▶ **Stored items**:
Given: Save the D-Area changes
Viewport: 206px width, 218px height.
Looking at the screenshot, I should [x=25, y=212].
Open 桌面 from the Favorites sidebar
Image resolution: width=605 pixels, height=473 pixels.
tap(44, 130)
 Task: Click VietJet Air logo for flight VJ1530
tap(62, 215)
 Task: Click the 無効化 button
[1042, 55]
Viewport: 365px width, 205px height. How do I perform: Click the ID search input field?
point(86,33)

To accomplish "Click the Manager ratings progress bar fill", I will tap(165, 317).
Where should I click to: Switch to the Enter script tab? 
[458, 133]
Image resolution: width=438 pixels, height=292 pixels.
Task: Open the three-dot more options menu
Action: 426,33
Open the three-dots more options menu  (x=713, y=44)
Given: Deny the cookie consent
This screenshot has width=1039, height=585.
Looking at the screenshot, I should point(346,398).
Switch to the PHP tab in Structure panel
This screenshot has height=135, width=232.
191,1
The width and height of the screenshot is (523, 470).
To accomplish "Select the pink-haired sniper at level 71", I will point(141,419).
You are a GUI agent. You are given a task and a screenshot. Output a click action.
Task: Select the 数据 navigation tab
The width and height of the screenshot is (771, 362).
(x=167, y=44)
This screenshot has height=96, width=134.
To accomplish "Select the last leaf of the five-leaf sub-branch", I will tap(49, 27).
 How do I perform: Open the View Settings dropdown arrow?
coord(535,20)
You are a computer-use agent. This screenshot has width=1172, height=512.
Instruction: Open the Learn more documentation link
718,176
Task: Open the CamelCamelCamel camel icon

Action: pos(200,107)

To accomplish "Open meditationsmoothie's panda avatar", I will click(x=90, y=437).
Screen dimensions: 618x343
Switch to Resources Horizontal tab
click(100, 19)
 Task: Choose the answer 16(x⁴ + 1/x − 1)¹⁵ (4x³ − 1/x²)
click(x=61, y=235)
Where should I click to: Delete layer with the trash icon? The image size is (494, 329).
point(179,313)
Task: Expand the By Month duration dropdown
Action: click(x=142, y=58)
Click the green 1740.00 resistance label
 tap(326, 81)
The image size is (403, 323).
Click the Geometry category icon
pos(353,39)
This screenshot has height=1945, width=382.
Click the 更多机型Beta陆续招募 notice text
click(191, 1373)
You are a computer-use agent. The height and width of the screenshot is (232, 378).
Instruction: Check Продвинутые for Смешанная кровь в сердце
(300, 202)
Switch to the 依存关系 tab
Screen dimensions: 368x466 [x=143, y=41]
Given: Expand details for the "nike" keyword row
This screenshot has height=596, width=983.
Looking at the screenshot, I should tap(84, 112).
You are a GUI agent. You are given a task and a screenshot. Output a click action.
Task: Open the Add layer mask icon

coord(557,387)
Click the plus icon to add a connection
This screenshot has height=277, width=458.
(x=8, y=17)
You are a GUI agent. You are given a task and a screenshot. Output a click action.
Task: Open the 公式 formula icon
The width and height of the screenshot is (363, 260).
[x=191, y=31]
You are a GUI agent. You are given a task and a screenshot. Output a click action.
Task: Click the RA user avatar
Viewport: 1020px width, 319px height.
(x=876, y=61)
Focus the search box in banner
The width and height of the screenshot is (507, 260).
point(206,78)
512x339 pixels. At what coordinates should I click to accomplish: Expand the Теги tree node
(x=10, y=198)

▶ **Task**: Look above for the line holding "Click the green 1740.00 resistance label" and the line holding "Given: Expand details", then output exactly those two lines and every line between them, nothing more.

▶ **Response to this task**:
Click the green 1740.00 resistance label
 tap(326, 81)
The image size is (403, 323).
Click the Geometry category icon
pos(353,39)
This screenshot has height=1945, width=382.
Click the 更多机型Beta陆续招募 notice text
click(191, 1373)
You are a computer-use agent. The height and width of the screenshot is (232, 378).
Instruction: Check Продвинутые for Смешанная кровь в сердце
(300, 202)
Switch to the 依存关系 tab
Screen dimensions: 368x466 [x=143, y=41]
Given: Expand details for the "nike" keyword row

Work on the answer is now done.